## [WHAT IS EXPECTED]
When you copy from the entries that follow, take only the lines from the one with "Given: Sort table by bytes column header" down to the one with "The height and", keeping both ends and dropping every picture.

◆ ◆ ◆

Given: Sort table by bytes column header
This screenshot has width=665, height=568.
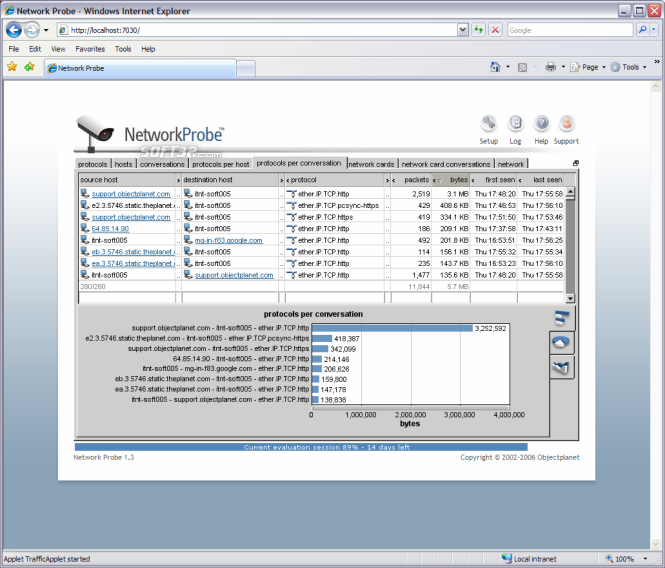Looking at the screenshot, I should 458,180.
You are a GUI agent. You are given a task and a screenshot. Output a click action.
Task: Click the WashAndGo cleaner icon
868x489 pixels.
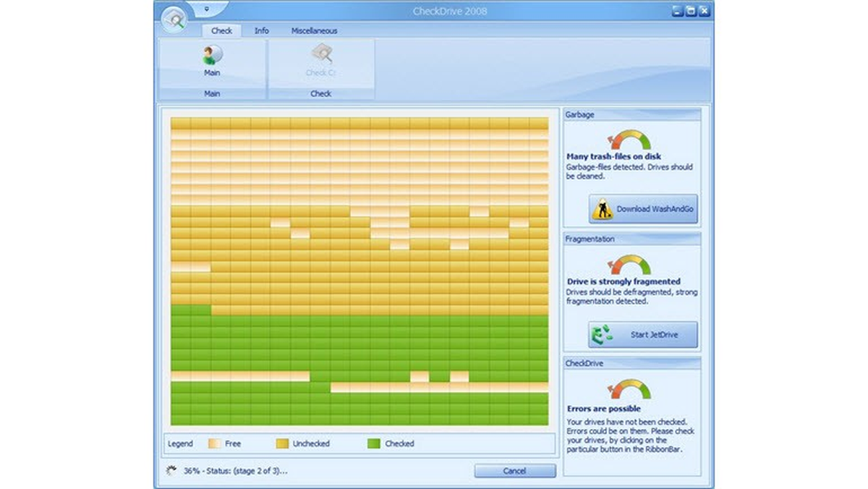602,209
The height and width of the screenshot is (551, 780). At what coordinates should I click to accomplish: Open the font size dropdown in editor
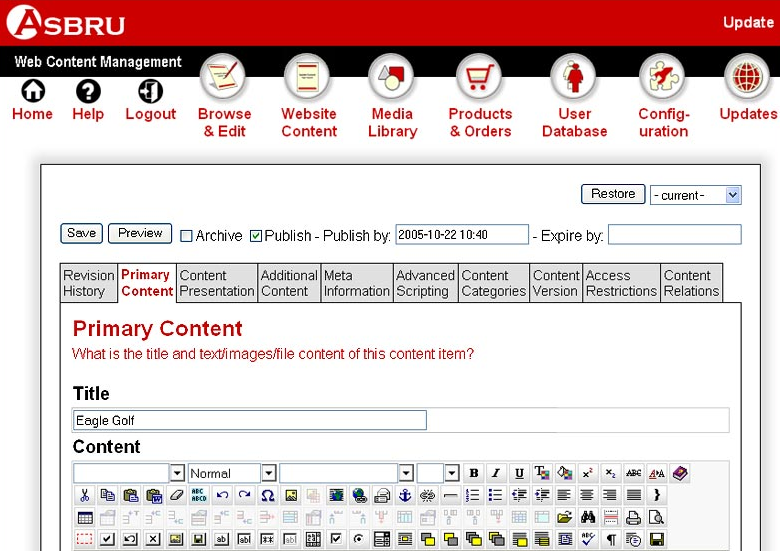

◆ ◆ ◆

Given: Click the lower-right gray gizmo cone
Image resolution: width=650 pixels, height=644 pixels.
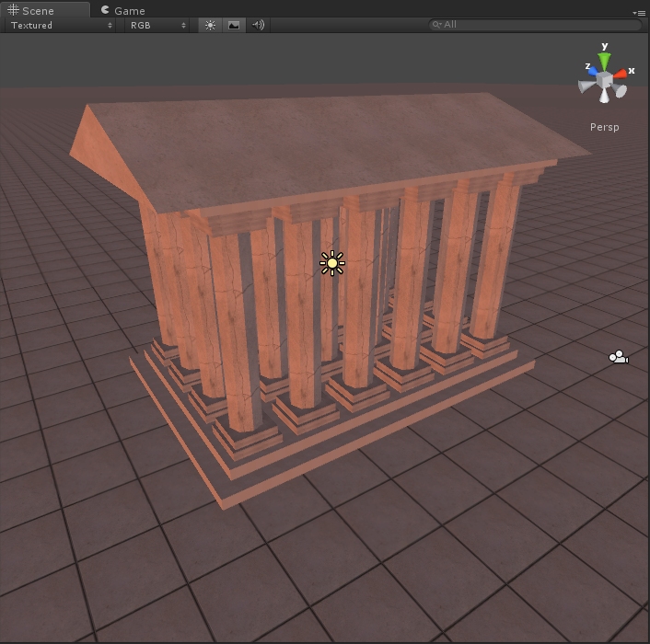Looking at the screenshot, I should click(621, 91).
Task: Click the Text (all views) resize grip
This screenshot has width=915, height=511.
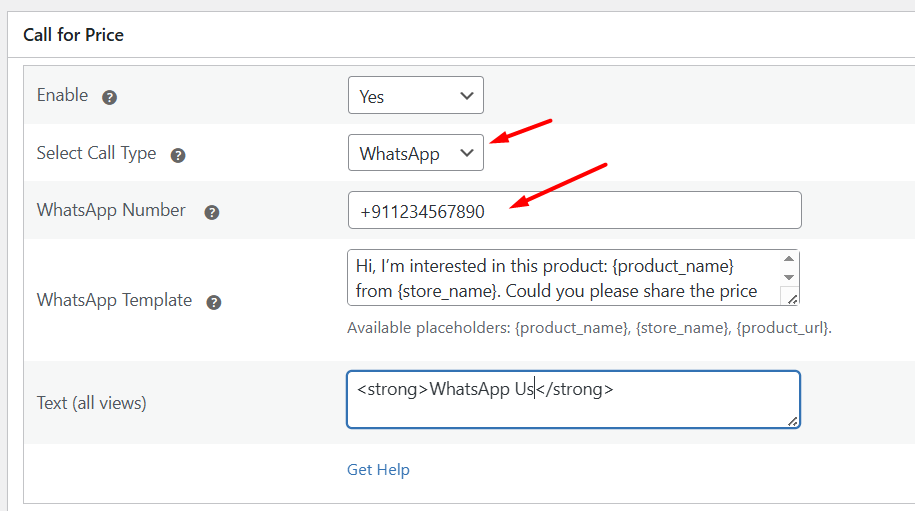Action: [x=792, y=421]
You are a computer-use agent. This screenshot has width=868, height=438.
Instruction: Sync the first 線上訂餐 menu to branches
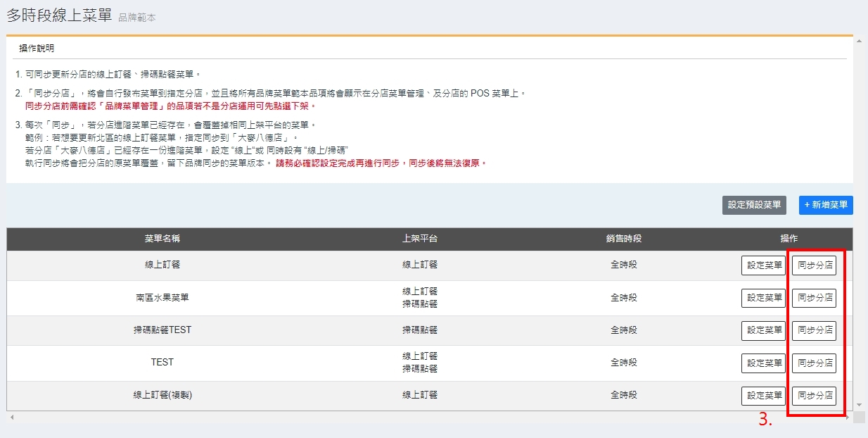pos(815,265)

◆ ◆ ◆

## [ANSWER TO THIS PROBLEM]
Given: Sort table by bytes column header
This screenshot has width=665, height=568.
Looking at the screenshot, I should 458,180.
You are a GUI agent. You are given a task and a screenshot. Output a click action.
Task: Click the WashAndGo cleaner icon
868x489 pixels.
602,209
The height and width of the screenshot is (551, 780). At what coordinates should I click to accomplish: Open the font size dropdown in editor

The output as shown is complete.